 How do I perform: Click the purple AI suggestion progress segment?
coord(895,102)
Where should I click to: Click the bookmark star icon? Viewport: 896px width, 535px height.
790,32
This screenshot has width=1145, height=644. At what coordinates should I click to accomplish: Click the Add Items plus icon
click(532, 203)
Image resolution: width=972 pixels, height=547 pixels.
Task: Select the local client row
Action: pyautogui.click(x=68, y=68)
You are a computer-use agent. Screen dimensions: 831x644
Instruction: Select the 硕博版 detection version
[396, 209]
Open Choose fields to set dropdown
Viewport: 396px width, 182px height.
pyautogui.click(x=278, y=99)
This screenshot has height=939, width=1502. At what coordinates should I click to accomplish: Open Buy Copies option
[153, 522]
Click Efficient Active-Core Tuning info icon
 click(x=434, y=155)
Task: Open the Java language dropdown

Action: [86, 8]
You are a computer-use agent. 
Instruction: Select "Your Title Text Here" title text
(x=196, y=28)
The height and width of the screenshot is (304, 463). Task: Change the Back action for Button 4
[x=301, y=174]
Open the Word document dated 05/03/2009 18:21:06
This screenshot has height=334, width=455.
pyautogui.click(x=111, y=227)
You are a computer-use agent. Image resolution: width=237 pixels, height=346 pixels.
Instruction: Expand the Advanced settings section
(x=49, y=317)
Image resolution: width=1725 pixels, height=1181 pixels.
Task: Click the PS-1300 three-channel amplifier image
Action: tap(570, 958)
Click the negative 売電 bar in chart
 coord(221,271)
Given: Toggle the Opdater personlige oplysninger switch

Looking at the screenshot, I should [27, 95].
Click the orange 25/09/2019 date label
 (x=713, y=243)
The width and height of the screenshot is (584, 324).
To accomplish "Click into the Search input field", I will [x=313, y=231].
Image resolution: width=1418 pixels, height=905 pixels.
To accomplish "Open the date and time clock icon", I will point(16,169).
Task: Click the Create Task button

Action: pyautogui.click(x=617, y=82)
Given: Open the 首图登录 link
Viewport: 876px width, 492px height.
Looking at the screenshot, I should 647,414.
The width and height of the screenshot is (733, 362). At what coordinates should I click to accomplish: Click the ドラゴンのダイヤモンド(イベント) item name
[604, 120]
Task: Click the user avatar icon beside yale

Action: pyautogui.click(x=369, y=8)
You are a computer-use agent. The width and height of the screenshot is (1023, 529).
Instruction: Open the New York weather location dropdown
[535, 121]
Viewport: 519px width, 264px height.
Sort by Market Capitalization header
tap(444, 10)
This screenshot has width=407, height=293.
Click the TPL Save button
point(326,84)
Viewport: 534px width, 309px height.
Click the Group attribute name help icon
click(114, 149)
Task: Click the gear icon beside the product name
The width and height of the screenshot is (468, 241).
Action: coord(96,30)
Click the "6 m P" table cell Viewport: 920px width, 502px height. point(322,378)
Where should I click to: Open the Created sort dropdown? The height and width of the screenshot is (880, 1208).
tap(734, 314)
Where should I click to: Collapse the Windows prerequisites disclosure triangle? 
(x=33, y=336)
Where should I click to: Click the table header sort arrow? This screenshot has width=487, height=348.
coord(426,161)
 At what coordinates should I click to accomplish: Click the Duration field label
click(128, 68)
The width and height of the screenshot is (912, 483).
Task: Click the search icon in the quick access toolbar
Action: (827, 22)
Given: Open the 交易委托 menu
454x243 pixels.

--

> What this task involves:
Turn every line of the entries above into a numbered list, leaving out the blank lines.

> Correct result:
1.  How do I perform: Click the purple AI suggestion progress segment?
2. coord(895,102)
3. Where should I click to: Click the bookmark star icon? Viewport: 896px width, 535px height.
4. 790,32
5. This screenshot has width=1145, height=644. At what coordinates should I click to accomplish: Click the Add Items plus icon
6. click(532, 203)
7. Image resolution: width=972 pixels, height=547 pixels.
8. Task: Select the local client row
9. Action: pyautogui.click(x=68, y=68)
10. You are a computer-use agent. Screen dimensions: 831x644
11. Instruction: Select the 硕博版 detection version
12. [396, 209]
13. Open Choose fields to set dropdown
14. Viewport: 396px width, 182px height.
15. pyautogui.click(x=278, y=99)
16. This screenshot has height=939, width=1502. At what coordinates should I click to accomplish: Open Buy Copies option
17. [153, 522]
18. Click Efficient Active-Core Tuning info icon
19.  click(x=434, y=155)
20. Task: Open the Java language dropdown
21. Action: [86, 8]
22. You are a computer-use agent. 
23. Instruction: Select "Your Title Text Here" title text
24. (x=196, y=28)
25. The height and width of the screenshot is (304, 463). Task: Change the Back action for Button 4
26. [x=301, y=174]
27. Open the Word document dated 05/03/2009 18:21:06
28. This screenshot has height=334, width=455.
29. pyautogui.click(x=111, y=227)
30. You are a computer-use agent. Image resolution: width=237 pixels, height=346 pixels.
31. Instruction: Expand the Advanced settings section
32. (x=49, y=317)
33. Image resolution: width=1725 pixels, height=1181 pixels.
34. Task: Click the PS-1300 three-channel amplifier image
35. Action: tap(570, 958)
36. Click the negative 売電 bar in chart
37.  coord(221,271)
38. Given: Toggle the Opdater personlige oplysninger switch
39. Looking at the screenshot, I should [27, 95].
40. Click the orange 25/09/2019 date label
41.  (x=713, y=243)
42. The width and height of the screenshot is (584, 324).
43. To accomplish "Click into the Search input field", I will [x=313, y=231].
44. Image resolution: width=1418 pixels, height=905 pixels.
45. To accomplish "Open the date and time clock icon", I will point(16,169).
46. Task: Click the Create Task button
47. Action: pyautogui.click(x=617, y=82)
48. Given: Open the 首图登录 link
49. Viewport: 876px width, 492px height.
50. Looking at the screenshot, I should 647,414.
51. The width and height of the screenshot is (733, 362). At what coordinates should I click to accomplish: Click the ドラゴンのダイヤモンド(イベント) item name
52. [604, 120]
53. Task: Click the user avatar icon beside yale
54. Action: pyautogui.click(x=369, y=8)
55. You are a computer-use agent. The width and height of the screenshot is (1023, 529).
56. Instruction: Open the New York weather location dropdown
57. [535, 121]
58. Viewport: 519px width, 264px height.
59. Sort by Market Capitalization header
60. tap(444, 10)
61. This screenshot has width=407, height=293.
62. Click the TPL Save button
63. point(326,84)
64. Viewport: 534px width, 309px height.
65. Click the Group attribute name help icon
66. click(114, 149)
67. Task: Click the gear icon beside the product name
68. The width and height of the screenshot is (468, 241).
69. Action: coord(96,30)
70. Click the "6 m P" table cell Viewport: 920px width, 502px height. point(322,378)
71. Where should I click to: Open the Created sort dropdown? The height and width of the screenshot is (880, 1208).
72. tap(734, 314)
73. Where should I click to: Collapse the Windows prerequisites disclosure triangle? 
74. (x=33, y=336)
75. Where should I click to: Click the table header sort arrow? This screenshot has width=487, height=348.
76. coord(426,161)
77.  At what coordinates should I click to accomplish: Click the Duration field label
78. click(128, 68)
79. The width and height of the screenshot is (912, 483).
80. Task: Click the search icon in the quick access toolbar
81. Action: (827, 22)
82. Given: Open the 交易委托 menu
83. 454x243 pixels.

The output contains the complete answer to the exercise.